Toyota snijdt opnieuw in productie auto’s
Autofabrikant Toyota heeft opnieuw zijn productieplannen aangepast. In september en oktober bouwt het Japanse bedrijf 400.000 auto’s minder dan het na een eerdere bijstelling van plan was. Toyota voert tekorten aan onderdelen door de opleving van de coronapandemie in Zuidoost-Azië op als reden voor de aanpassing.
Toyota wilde in september eigenlijk 900.000 auto’s maken, maar verlaagde dat in augustus met 40 procent tot 540.000 voertuigen. Nu schrapt het bedrijf nog eens 70.000 auto’s van zijn productiedoel. In oktober wordt de geplande productie met 330.000 auto’s naar beneden bijgesteld.
De eerste verlaging in augustus had vooral te maken met chiptekorten, maar inmiddels ontbreken ook andere onderdelen omdat fabrieken waar die gemaakt worden door corona-uitbraken stil zijn gelegd. Toyota heeft fabrieken in onder meer China, Japan en Thailand, maar toeleveranciers van het bedrijf zitten ook in andere landen waar door de Delta-variant van het coronavirus strengere maatregelen gelden.
De vraag naar auto’s blijft wel sterk, merkt Toyota op. Het bedrijf houdt voor de maanden november tot en met maart vooralsnog vast aan de oorspronkelijke productieplannen. Voor heel zijn boekjaar, dat in maart eindigt, gaat Toyota nu uit van de bouw van 9 miljoen auto’s. Dat was 9,3 miljoen voertuigen.

## Uit te voeren
Noem alle landen die het artikel over de Toyota-productie opgeeft als landen waar Toyota fabrieken heeft.

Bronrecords
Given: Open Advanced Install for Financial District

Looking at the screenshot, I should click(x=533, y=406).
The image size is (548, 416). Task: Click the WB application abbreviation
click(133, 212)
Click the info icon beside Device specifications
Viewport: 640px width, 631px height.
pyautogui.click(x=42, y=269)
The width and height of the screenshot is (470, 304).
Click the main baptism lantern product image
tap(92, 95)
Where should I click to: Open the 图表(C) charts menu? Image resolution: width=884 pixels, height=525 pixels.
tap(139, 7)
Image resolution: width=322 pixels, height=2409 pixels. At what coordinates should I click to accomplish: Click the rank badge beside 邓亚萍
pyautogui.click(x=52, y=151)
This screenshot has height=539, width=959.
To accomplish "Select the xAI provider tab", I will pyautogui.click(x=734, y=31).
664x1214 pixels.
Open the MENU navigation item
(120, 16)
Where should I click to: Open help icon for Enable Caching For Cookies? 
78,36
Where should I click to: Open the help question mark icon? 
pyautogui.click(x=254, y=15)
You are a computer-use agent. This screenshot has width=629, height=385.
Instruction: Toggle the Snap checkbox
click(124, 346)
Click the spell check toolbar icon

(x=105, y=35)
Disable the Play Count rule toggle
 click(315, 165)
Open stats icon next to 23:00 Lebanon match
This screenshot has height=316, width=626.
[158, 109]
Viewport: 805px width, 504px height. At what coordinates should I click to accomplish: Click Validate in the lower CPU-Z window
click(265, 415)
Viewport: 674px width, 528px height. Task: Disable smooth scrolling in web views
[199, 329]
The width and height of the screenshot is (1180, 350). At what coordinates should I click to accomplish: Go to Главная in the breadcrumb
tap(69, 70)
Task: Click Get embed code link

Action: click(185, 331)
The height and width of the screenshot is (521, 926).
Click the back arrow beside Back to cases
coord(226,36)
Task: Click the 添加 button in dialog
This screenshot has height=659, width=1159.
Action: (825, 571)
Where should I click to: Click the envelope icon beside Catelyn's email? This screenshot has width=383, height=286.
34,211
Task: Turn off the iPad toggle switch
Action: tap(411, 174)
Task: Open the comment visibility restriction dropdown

## Verwacht antwoord
China, Japan en Thailand